Kindler epidermolysis bullosa associated with oral cancer in the buccal mucosa.

Introduction

Kindler epidermolysis bullosa (KEB), also known as Kindler syndrome, is a rare autosomal recessive blistering skin disease caused by mutations in FERMT1, which encodes kindlin-1. Since Theresa Kindler described the first case of KEB in 1954, only approximately 250 cases have been reported worldwide. It is clinically characterized by skin blisters starting after birth, photosensitivity, progressive skin atrophy, and partial pseudosyndactyly. Patients are also prone to developing cutaneous squamous cell carcinoma (SCC). We herein present a case of KEB associated with oral cancer in the buccal mucosa; we show changes in typical clinical manifestations of KEB over time.

Case report

A 24-year-old woman presented to our department with atrophic skin in 1983. She was born at term after an uneventful pregnancy as the second daughter of healthy nonconsanguineous parents. There was no known family history of skin diseases. She had presented with trauma-induced blisters on her extremities from birth. Blister formation ceased at age 12. However, photosensitivity and atrophic changes developed and slowly progressed. She presented with skin atrophy, mottled pigmentation, and depigmented spots all over her body (Fig 1, A and B); erosion and scars on her lips (Fig 1, C); atrophy and periodontitis on the gingiva (Fig 1, C); and mild hyperkeratosis on her palms and soles (Fig 1, D). These typical clinical features led to a diagnosis of KEB. As the pathogenic gene of KEB had not been identified at that time, mutational analysis was not performed. After confirmation of the diagnosis, medical follow-up was interrupted because of the patient’s personal reasons.

Fig 1

Clinical manifestations in 1983. A, Atrophic skin with depigmented spots on the abdomen. B, Mottled pigmentation on the chest. C, Atrophy and periodontitis on the gingiva. D, Mild hyperkeratosis on the palms.

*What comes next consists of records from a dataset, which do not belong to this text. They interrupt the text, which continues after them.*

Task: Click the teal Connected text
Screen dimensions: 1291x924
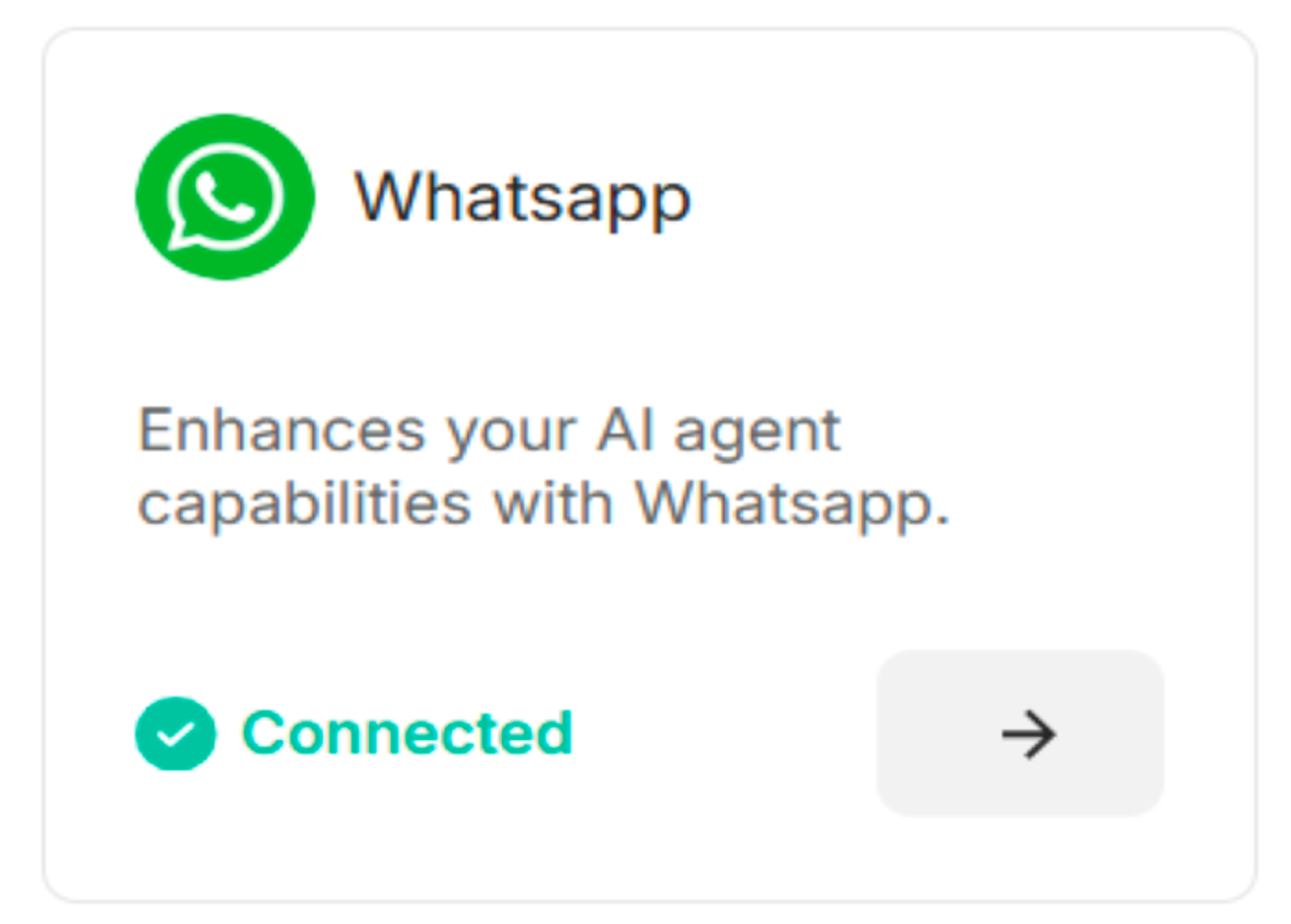Action: 407,732
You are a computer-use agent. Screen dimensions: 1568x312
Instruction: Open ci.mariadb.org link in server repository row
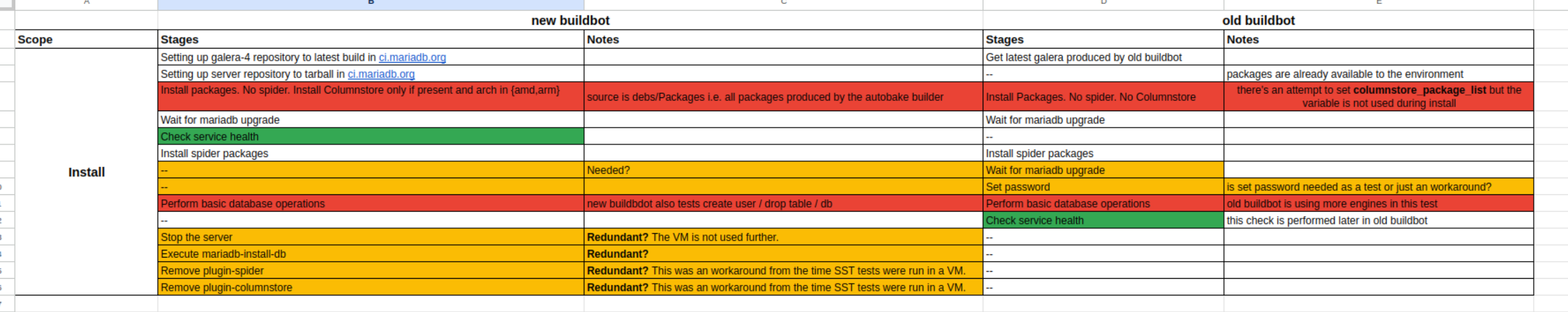(381, 74)
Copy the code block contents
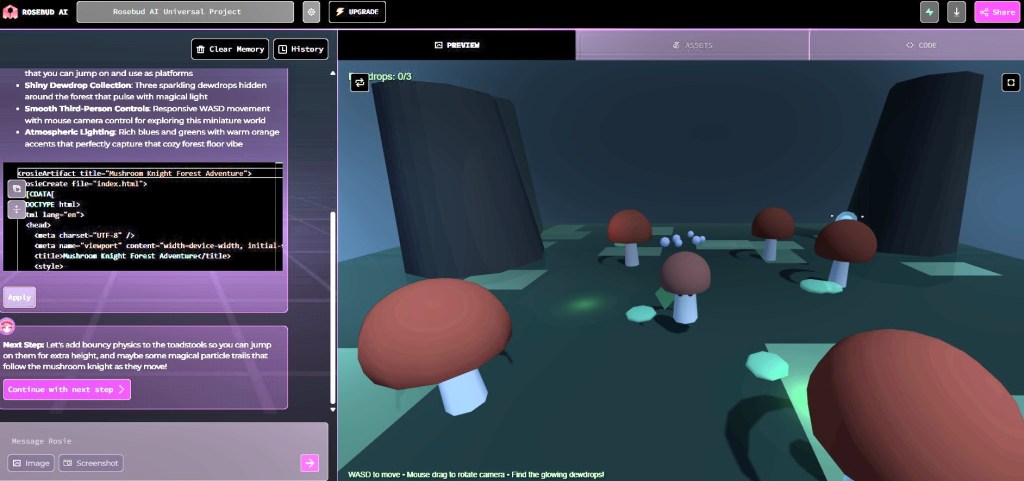1024x481 pixels. [17, 188]
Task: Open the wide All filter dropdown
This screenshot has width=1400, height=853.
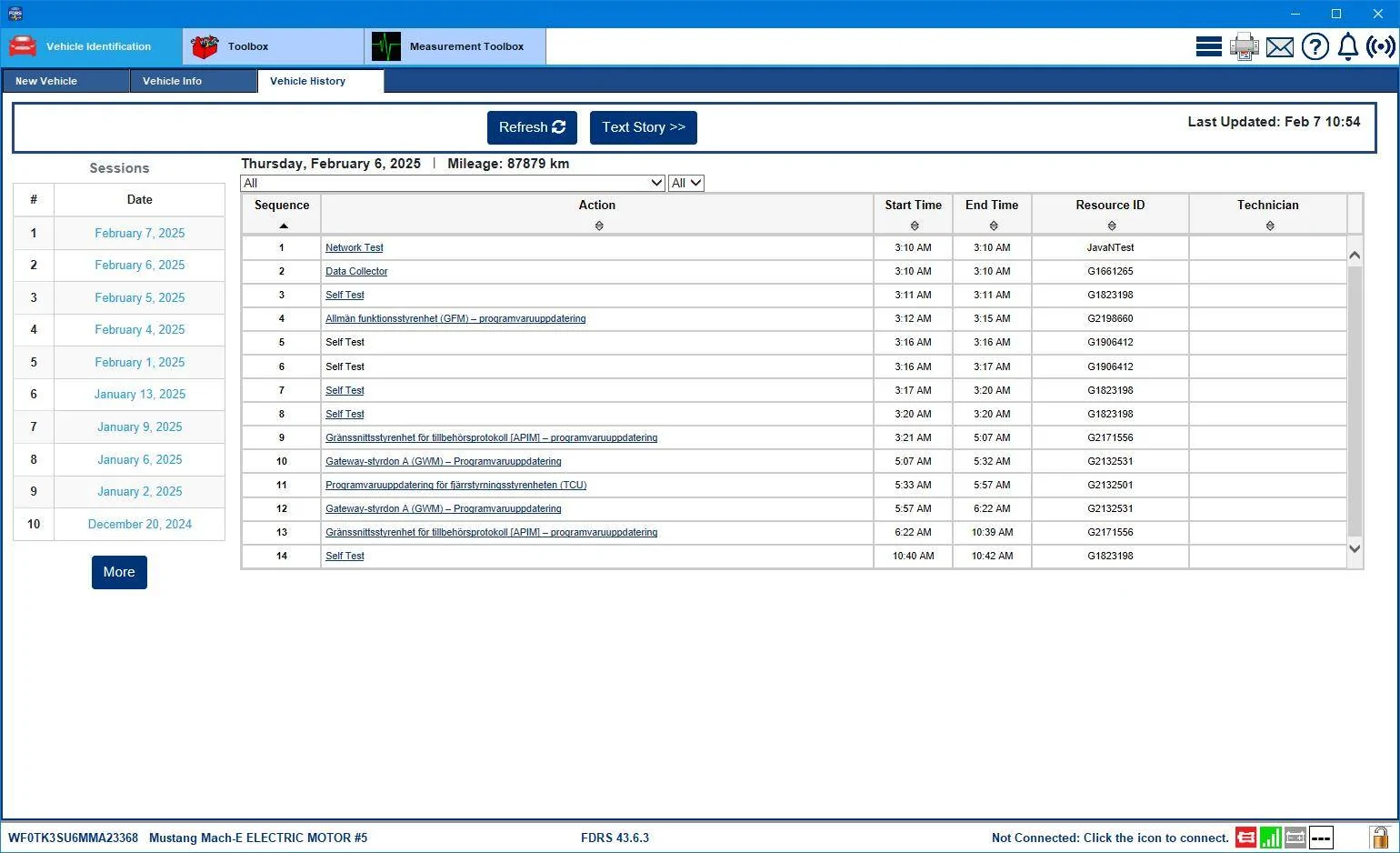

At age 61 (37 years later), she was hospitalized in the Department of Oral Surgery at our hospital to start chemoradiation therapy for oral cancer. The oral surgeon observed atrophic skin and consulted our department. Clinical examination revealed that the atrophic changes in her skin had become exacerbated over the past 37 years and now included poikiloderma and a cigarette paper-like appearance on the dorsum of the hands and feet (Fig 2, A). In addition, partial pseudosyndactyly with webbing between her fingers was also noted (Fig 2, B). Mottled pigmentation on her face, trunk, and proximal limbs as well as diffuse mild hyperkeratosis on her soles were still observed (Fig 2, C). All her teeth came out in her fourth decade. There was ulceration on her lips, atrophy of the oral mucosa, and a white ulcerative tumor on her left buccal mucosa (Fig 2, D). Histologic examination of a specimen obtained from the dorsum of her left hand demonstrated flattened epidermis with vacuolar changes and dilated capillaries at the papillary dermis (Fig 3, A). Transmission electron microscopy revealed duplication of the lamina densa and tissue separation at the dermal-epidermal junction within the basal keratinocytes and along the lamina lucida (Fig 3, B and C). After obtaining written informed consent, mutational analysis for FERMT1 revealed a previously reported variant, c.1761T>A, in the homozygous state (Fig 3, D). The genetic test was approved by the ethics committee of the Hirosaki University Graduate School of Medicine (Approval no. 2020-16-5). The variant was predicted to result in a substitution of a tyrosine residue by a termination codon at amino acid 587, designated as p.Y587∗. Taken together, the diagnosis of KEB was confirmed.

Fig 2

Clinical manifestations in 2021. A, Poikiloderma and cigarette paper-like appearance of the dorsal aspect of the right hand. B, Partial pseudosyndactyly with webbing between the fingers. C, Mottled pigmentation on the back. D, Oral cancer on the left buccal mucosa (black arrow). The patient was edentulous.

Fig 3

A, Histopathology of the skin. Flattened epidermis, vacuolar changes, and dilated capillaries in the papillary dermis (hematoxylin-eosinstain; original magnification: ×200). B and C, Transmission electron microscopy of the skin. Duplication of the lamina densa and tissue separation at the dermal-epidermal junction within the basal keratinocytes (B) and along the lamina lucida (C) (E, Epidermis; D, dermis; arrowhead, duplication of the lamina densa; asterisk, blister. Original magnification: ×20,000 (B) and ×30,000 (C), respectively). (D) Mutational analysis for FERMT1. The c.1761T>A (p.Y587∗) variant was detected in the homozygous state in the proband.

Discussion

To date, 91 distinct mutations of FERMT1 have been identified, including 36 nonsense or missense mutations; 14 splice-site mutations; 31 small deletions, insertions, or indels; 8 gross deletions; and 2 other types of mutations (Human Gene Mutation Database [HGMD], http://www.hgmd.org). In the present study, mutational analysis of FERMT1 revealed that the patient was likely to be homozygous for the previously reported nonsense c.1761T>A mutation. Unfortunately, her parents did not agree to genetic analysis. Therefore, we could not exclude the possibility that the patient harbors another pathogenic large deletion mutation in the entire sequence of FERMT1 in a compound heterozygous state because haplotype analysis revealed she was homozygous for all detected single nucleotide polymorphisms in the gene (rs2273422, rs2273423, and rs2326719) (data not shown).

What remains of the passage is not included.